# Got starter pack/ absolute ?



## L7 (Aug 27, 2004)

Hi i've just joined, received my starter pack great mag' and i'm member 555 

Think i'll put my stickers top middle front and bottom middle rear.

See ya at a meet soon.


----------



## Dont I Recognise You (Oct 10, 2003)

good man!


----------



## Multiprocess (Aug 9, 2004)

I thought you would have joined ages ago, seeing how many posts you have!!


----------



## L7 (Aug 27, 2004)

I meant to last year when wayne stalked me in bude  just got round to as i spend too much time on the forum, i think i've gone mental [smiley=freak.gif]


----------



## L7 (Aug 27, 2004)

Right i've got the latest edition of absolutte with my membership pack and i've got the very first copy from Dave at the ttshop when i brought my wheels a couple of years ago how do i get the ones in between.


----------



## nutts (May 8, 2002)

L7C TT said:


> Right i've got the latest edition of absolutte with my membership pack and i've got the very first copy from Dave at the ttshop when i brought my wheels a couple of years ago how do i get the ones in between.

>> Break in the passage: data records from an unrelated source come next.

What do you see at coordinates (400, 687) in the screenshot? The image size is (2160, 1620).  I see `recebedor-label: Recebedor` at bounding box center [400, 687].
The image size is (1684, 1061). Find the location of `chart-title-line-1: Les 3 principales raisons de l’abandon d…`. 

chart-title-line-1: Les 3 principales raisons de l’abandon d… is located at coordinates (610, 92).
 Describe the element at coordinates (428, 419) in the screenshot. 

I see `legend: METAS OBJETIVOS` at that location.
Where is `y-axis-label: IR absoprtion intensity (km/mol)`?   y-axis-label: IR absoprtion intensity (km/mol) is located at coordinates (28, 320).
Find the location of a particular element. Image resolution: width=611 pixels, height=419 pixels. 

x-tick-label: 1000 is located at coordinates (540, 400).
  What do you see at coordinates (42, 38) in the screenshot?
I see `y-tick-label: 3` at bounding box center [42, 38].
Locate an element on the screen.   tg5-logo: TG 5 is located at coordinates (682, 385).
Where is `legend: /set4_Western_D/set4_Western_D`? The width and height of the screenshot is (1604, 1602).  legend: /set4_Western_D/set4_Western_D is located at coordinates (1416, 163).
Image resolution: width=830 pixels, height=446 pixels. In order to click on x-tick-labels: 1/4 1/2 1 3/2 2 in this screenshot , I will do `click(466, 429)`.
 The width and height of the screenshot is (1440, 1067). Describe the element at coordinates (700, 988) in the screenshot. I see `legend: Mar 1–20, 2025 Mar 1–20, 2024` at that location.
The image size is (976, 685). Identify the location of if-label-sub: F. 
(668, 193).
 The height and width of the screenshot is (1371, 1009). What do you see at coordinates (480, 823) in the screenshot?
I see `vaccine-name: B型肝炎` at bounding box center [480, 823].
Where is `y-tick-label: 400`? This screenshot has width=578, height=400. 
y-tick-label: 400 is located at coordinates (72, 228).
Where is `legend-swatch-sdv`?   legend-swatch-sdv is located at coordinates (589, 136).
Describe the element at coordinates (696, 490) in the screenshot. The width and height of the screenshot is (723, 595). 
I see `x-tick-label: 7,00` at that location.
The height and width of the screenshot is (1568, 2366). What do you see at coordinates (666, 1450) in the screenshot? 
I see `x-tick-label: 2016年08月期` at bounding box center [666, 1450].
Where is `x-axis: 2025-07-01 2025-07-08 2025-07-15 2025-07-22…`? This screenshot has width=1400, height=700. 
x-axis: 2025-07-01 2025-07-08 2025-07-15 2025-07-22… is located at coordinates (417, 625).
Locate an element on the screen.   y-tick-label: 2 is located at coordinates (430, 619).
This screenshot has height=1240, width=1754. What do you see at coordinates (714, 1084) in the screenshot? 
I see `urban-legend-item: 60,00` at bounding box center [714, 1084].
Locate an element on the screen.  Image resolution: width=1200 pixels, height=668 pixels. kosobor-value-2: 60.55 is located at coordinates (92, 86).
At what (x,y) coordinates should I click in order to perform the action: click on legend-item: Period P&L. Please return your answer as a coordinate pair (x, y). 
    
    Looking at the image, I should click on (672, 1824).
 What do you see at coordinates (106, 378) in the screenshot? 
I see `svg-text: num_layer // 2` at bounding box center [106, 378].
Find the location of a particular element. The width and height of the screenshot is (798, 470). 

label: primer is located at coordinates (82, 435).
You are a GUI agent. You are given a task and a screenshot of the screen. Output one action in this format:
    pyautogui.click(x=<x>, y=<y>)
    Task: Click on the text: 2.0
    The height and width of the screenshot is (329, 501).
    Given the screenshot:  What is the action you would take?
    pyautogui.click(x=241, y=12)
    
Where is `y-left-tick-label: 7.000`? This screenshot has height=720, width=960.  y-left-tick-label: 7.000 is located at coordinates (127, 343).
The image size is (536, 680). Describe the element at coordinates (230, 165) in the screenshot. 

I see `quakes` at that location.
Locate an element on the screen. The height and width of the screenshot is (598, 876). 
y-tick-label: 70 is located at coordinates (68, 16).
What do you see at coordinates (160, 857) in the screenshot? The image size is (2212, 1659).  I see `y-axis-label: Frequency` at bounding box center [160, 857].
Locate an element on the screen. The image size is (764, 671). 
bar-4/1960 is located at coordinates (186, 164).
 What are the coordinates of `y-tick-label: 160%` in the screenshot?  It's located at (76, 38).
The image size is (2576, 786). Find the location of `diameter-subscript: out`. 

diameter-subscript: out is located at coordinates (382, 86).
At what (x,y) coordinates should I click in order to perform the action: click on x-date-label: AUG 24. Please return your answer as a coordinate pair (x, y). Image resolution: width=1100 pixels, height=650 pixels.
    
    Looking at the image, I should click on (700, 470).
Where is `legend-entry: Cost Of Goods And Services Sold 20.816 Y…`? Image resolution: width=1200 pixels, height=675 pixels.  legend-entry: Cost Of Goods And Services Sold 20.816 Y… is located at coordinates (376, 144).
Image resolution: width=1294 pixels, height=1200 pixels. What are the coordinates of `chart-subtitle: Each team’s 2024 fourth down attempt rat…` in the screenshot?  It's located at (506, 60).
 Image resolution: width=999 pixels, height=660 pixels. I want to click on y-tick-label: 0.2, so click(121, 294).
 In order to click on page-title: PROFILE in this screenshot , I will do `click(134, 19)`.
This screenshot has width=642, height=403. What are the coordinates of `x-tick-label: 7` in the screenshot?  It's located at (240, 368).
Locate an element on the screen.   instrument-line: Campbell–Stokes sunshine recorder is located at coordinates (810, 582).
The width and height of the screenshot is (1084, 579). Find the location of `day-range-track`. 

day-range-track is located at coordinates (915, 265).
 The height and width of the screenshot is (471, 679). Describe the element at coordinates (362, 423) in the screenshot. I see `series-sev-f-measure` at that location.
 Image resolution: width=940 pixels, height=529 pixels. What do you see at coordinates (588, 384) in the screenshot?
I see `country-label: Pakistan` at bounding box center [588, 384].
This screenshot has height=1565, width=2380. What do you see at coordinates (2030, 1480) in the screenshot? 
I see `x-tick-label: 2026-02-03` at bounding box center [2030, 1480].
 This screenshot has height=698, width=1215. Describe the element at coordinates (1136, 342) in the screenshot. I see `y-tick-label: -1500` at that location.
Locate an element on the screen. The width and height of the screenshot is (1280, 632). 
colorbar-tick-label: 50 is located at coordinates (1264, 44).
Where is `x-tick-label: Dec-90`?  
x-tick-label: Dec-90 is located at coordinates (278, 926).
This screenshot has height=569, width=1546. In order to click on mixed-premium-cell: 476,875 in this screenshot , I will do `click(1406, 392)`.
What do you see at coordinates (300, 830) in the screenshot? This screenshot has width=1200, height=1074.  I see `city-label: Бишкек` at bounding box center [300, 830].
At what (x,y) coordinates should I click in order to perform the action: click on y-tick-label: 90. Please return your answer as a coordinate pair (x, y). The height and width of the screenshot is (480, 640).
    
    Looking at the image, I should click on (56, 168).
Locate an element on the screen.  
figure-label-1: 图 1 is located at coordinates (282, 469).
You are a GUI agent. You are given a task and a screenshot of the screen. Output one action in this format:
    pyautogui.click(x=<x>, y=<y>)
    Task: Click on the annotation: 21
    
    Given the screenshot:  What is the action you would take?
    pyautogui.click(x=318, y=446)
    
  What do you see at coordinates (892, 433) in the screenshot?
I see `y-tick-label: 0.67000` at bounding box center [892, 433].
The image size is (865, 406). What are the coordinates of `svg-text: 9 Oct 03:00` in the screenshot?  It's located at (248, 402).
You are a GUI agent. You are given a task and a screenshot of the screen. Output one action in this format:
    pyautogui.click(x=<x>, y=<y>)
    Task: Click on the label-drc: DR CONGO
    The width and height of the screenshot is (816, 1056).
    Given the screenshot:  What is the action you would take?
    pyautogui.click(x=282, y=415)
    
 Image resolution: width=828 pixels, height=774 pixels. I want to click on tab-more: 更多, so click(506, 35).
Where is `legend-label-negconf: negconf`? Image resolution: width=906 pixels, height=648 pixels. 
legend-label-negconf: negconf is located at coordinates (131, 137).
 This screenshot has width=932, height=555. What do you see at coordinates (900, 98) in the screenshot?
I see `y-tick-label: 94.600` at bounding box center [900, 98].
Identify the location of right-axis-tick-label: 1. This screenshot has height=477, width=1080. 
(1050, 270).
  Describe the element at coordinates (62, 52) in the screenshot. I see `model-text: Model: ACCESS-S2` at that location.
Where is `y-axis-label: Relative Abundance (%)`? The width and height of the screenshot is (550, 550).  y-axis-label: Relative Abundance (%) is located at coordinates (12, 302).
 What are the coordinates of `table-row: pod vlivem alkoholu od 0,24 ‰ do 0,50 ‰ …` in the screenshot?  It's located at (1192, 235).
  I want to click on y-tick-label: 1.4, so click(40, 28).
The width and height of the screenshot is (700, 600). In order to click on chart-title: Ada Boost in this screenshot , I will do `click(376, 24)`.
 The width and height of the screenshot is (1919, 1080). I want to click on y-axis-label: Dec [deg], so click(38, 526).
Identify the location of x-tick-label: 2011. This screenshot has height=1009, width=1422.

The shop :roll: http://shop.ttoc.co.uk 

If you you have access problems... please bear with us, as we are moving hosts this week and we will have to take the whole site down for day or so.


----------



## tactile (Dec 3, 2004)

how do you get a starter pack ?


----------



## hutters (Jul 16, 2002)

tactile said:


> how do you get a starter pack ?


Hi tactile

Click Here, select the membership you want (click Buy Now), create an account, checkout and pay 

Any problems then let us know.


----------



## nutts (May 8, 2002)

tactile said:


> how do you get a starter pack ?


Join the Owners Club 

Click here... http://membership.ttoc.co.uk go on... you know you want to


----------



## T3RBO (Dec 9, 2003)

Got my member pack today 

Job for Sunday - clean windows so I can fit stickers :wink:


----------